By the time Puyallup tribal member Carolyn DeFord told police her mom was missing, she'd already spent days making sure it wasn't just a miscommunication when she hadn't shown up to a friend's home after grocery shopping in La Grande, Oregon.
At first she thought of excuses — her car broke down, her pager died — but then DeFord learned her mom, who took pride in her work, hadn't shown up, and her dog had been locked in her house.
"That was a key piece for me that, OK, I needed to be worried," DeFord says, "'cause my mom didn't go anywhere without the dog."
So DeFord, living six hours away in Olympia, was certain something was wrong when she made the call. But initially, she says, the police spoke down to her. She had to argue to actually make a report.
"My mom fell into all these stereotypes that Native women fall into: addiction, victim of domestic violence, all those things that discredit their search," DeFord says. "She's a victim, and we victim blame."
More than 18 years later, Leona LeClair Kinsey is still missing.
Now, DeFord is one of many Native American women who are building on the momentum of #MeToo and #TimesUp by calling on people to recognize missing and murdered indigenous women throughout the U.S. and Canada (using #MMIW) and demanding action to help a population that faces among the highest rates of violence, rape and murder.
They're calling attention to women whose cases have gone cold, and asking why cases aren't investigated more when someone is found murdered, says Monique Bourgeau, a member of the Colville Confederated Tribes.

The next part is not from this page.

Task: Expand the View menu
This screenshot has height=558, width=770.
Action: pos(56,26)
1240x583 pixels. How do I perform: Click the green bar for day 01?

"My mom, she said all my life, 'I tell you girls, you watch where you're going, you watch what you're doing, you watch who comes around you,' because she knows that when an Indian woman goes missing, nothing ever happens," Bourgeau says.
And their stories largely go unshared.
But after marching in the Seattle and Spokane women's marches, wearing red to remember the blood spilled by their sisters, mothers, daughters and elders, the women have called for an accounting in Olympia, and at least one bill could address one of the main barriers to resolving these cases: No one seems to know exactly how many are missing.
HOW MANY ARE GONE
American Indian women are more than twice as likely to face sexual-assault crimes as any other ethnic group, with one in three reporting being raped at some point, according to the Department of Justice. They and American Indian men are also far more likely than other groups to have experienced physical assault, and those who are subject to violence are more likely to go missing or be murdered.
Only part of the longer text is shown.